─── 本文
また新年が明けてしまいました。大人になるとほんと1年が早く、赤ん坊のころから知っている友人の子供が大学生に……とか聞くと、この20年、なんも変わらず生きている自分に「うへえ」となったりします。そんなことを思う年末年始をできるだけポジティブにとらえる意味でも、この時期は「何か新しいことを始めるいいタイミング」と思ってる私でして、じゃーん! 今年は仲間とともに「女性記者が選ぶ映画賞(仮)」を作ることにしました。 
 

「女性記者が選ぶ映画賞(仮)」立ち上げに至った背景

【映画業界のジェンダーギャップ】「女性記者が選ぶ映画賞(仮)」は男性優位を変える一歩となる?_img0

映画賞を作る理由は、ご多分にもれずガチな男社会である映画業界に、何か空気をかえる一石を投じたかったから。コロナ禍が始まった3年前に映画業界の友人とともに立ち上げたグループ「映キャン!」(月イチでYouTubeライブやってます(o^―^o)ニコ)も、「男女比5:5で映画を語る」というものでした。
──────
課題の指示
上にある映画賞の立ち上げについての本文を、一字も変えずに全文書き写すこと。
─── 入力データ
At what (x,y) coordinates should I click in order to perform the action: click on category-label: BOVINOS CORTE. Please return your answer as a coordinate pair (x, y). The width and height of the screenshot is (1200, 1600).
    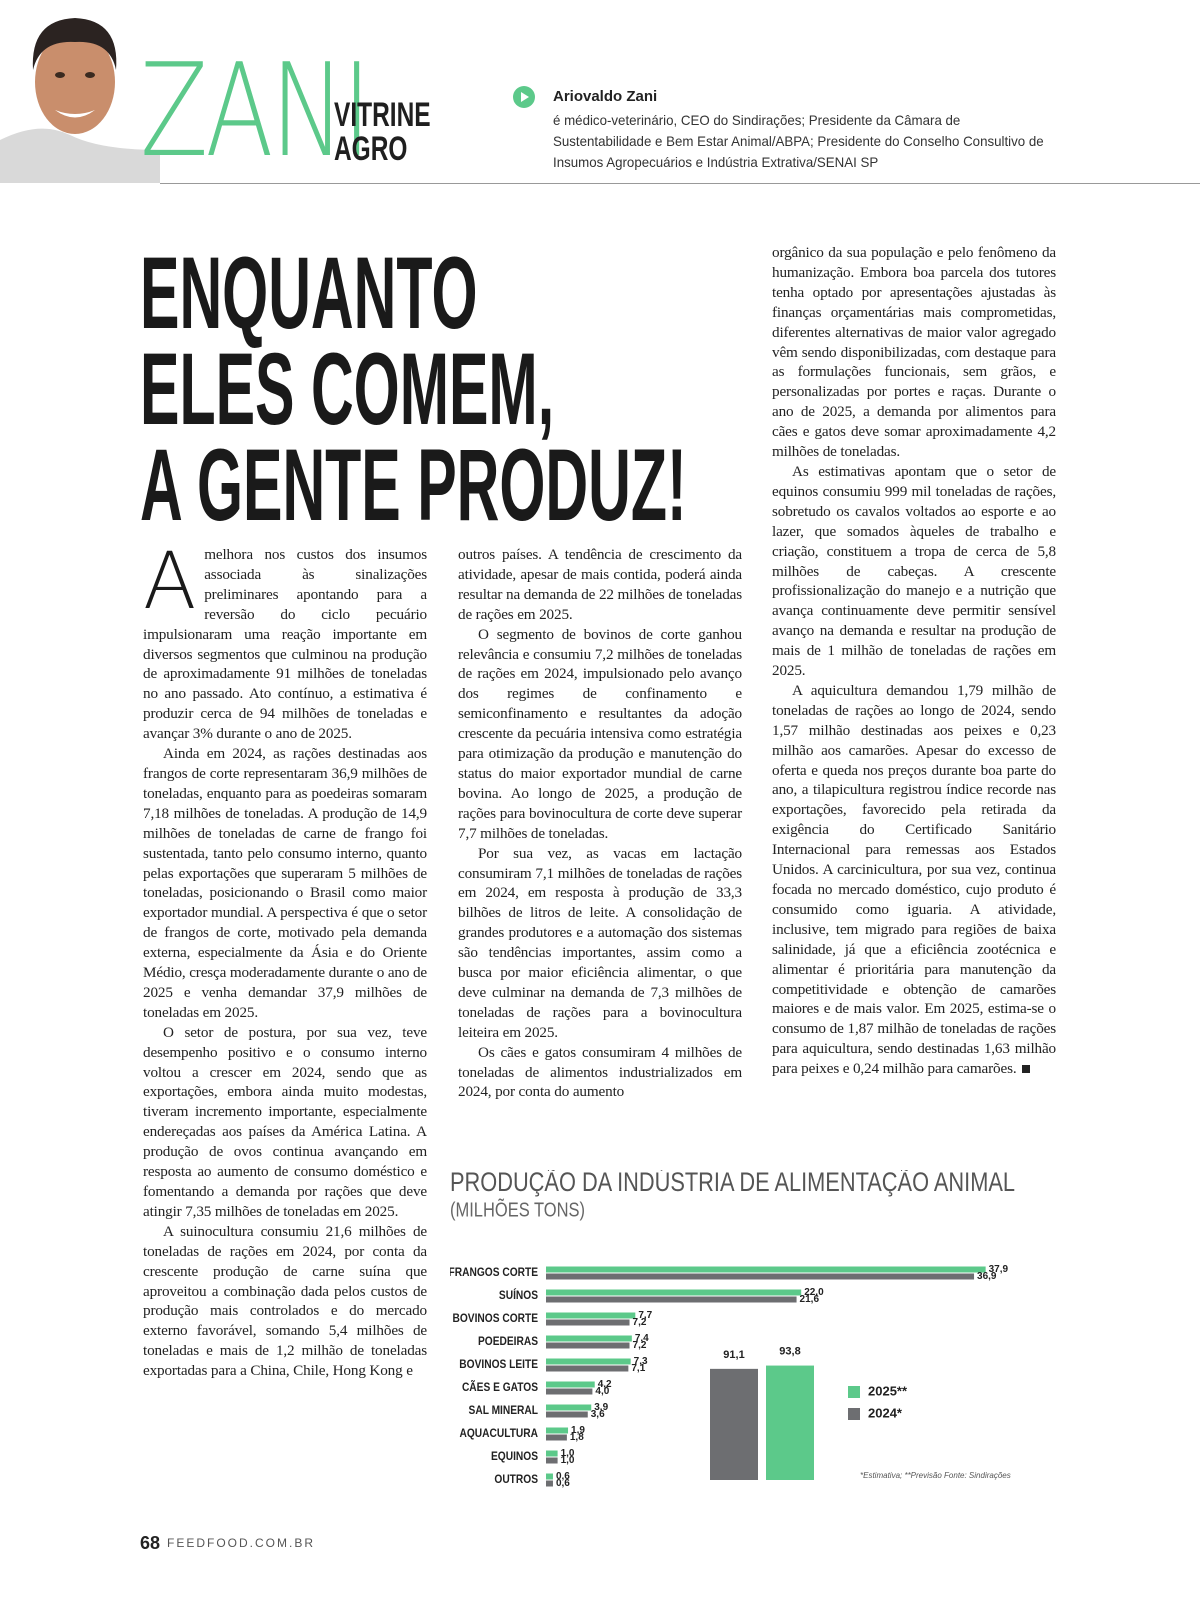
──────
解答
また新年が明けてしまいました。大人になるとほんと1年が早く、赤ん坊のころから知っている友人の子供が大学生に……とか聞くと、この20年、なんも変わらず生きている自分に「うへえ」となったりします。そんなことを思う年末年始をできるだけポジティブにとらえる意味でも、この時期は「何か新しいことを始めるいいタイミング」と思ってる私でして、じゃーん! 今年は仲間とともに「女性記者が選ぶ映画賞(仮)」を作ることにしました。 
 

「女性記者が選ぶ映画賞(仮)」立ち上げに至った背景

【映画業界のジェンダーギャップ】「女性記者が選ぶ映画賞(仮)」は男性優位を変える一歩となる?_img0

映画賞を作る理由は、ご多分にもれずガチな男社会である映画業界に、何か空気をかえる一石を投じたかったから。コロナ禍が始まった3年前に映画業界の友人とともに立ち上げたグループ「映キャン!」(月イチでYouTubeライブやってます(o^―^o)ニコ)も、「男女比5:5で映画を語る」というものでした。